Honda electric car gets 118 mpg, but costs add up
By TOM KRISHER and JONATHAN FAHEY The Associated Press June 6, 2012 8:32PM
FILE -In this Nov. 16, 2011, file photo, the new all-electric 2013 Honda Fit EV is seen during its debut at the Los Angeles Auto Show, in Los Angeles. Honda said Wednesday, June 6, 2012, that the 2013 Fit EV has received the highest fuel efficiency rating ever from the Environmental Protection Agency. (AP Photo/Reed Saxon, File)
Updated: July 8, 2012 7:03PM
DETROIT — At 118 miles per gallon, the Honda Fit electric vehicle is the most fuel-efficient in the United States. But getting that mileage isn’t cheap — and it isn’t always good for the environment.
Honda announced the eye-popping figure Wednesday, making the small, four-door hatchback more efficient than electric rivals such as the Ford Focus, Nissan Leaf and Mitsubishi i-MiEV. It goes on the market this summer in Oregon and California.
The electric Fit has an estimated price tag nearly twice as high as the gasoline-powered version. It would take 11 years before a driver makes up the difference and begins saving on fuel.
With gas prices falling, the high sticker price for electric vehicles is becoming more of a barrier for American buyers, even though the vehicles are far more efficient than their gas-powered counterparts. That’s hurting sales of electrics.
Through May, carmakers sold just more than 10,000 electric vehicles, less than 0.2 percent of U.S. car and truck sales.
Customers don’t want to spend the extra money up front and wait for years for payback, said Geoff Pohanka, who runs 13 auto dealerships in Virginia and Maryland, including three that sell the Nissan Leaf and Chevrolet Volt electric cars.
“People are smart. They’re looking for the deal,” he said. “Is somebody going to fork out $15,000 more for something that gets them less range than their car now? It’s not happening.”
At first, Honda will only be leasing Fit EVs in Oregon and California, for $389 per month. The subcompact seats up to five people and can be recharged in three hours with a 240-volt charging station.

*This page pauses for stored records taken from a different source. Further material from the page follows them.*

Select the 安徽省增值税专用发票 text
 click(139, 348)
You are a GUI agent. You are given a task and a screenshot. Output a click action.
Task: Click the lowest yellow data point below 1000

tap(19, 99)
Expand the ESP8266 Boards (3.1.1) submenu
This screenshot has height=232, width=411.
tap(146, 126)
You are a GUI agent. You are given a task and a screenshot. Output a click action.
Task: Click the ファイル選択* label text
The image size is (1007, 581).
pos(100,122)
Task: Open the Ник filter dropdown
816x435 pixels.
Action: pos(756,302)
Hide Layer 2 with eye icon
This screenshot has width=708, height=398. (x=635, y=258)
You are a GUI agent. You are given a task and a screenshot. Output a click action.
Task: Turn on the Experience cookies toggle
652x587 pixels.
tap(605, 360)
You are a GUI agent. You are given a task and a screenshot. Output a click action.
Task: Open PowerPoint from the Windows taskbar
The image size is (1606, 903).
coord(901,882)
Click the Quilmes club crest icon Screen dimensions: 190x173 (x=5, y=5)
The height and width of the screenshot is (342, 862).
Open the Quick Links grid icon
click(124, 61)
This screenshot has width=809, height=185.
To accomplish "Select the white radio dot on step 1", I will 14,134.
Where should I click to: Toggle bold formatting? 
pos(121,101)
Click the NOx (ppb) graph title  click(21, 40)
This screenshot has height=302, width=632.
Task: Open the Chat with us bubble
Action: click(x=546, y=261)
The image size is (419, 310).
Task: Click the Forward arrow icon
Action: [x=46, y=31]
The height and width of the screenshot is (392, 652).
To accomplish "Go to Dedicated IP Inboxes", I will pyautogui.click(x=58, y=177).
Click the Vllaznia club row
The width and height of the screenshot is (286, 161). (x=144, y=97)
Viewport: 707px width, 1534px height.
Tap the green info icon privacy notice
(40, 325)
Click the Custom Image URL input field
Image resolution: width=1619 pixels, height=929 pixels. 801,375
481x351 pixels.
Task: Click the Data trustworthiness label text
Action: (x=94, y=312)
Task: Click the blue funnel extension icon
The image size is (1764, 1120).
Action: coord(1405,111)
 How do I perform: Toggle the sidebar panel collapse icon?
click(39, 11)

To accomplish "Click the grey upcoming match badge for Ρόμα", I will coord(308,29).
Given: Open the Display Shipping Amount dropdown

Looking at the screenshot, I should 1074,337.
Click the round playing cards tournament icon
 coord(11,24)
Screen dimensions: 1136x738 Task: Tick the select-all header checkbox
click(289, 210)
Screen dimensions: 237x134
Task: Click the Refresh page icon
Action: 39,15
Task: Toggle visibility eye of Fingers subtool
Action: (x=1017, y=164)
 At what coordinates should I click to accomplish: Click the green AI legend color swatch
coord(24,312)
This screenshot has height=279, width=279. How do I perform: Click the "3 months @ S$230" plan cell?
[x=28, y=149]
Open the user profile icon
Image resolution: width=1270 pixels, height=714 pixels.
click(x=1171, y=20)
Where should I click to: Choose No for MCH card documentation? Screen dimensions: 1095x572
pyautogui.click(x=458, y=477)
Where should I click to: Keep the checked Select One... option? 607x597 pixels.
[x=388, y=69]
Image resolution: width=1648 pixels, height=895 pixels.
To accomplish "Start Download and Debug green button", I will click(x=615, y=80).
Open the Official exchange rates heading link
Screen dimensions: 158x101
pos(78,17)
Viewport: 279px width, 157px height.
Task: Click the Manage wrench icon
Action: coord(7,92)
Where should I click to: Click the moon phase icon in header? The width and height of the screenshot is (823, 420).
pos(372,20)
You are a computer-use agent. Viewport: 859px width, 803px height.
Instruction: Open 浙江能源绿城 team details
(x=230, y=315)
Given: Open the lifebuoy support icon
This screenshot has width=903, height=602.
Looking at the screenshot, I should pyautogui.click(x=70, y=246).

A fully charged Fit EV can go 82 miles, meaning a daily commute could cost nothing for gasoline.
And leases can make sense for consumers. Carmakers can lower rates and subsidize deals in order to make a car — especially one with new, expensive technology — more attractive to buyers.
Jesse Toprak, vice president of market intelligence for the car buying site TrueCar.com, said he tested an electric Chevrolet Volt, driving it less than 35 miles a day from his Los Angeles-area home to work and back. The cost of leasing it — $369 a month — is comparable to the $300 he would spend on gas.
“In a lot of these cases, I’m surprised that people are not lining up to get these things,” he said.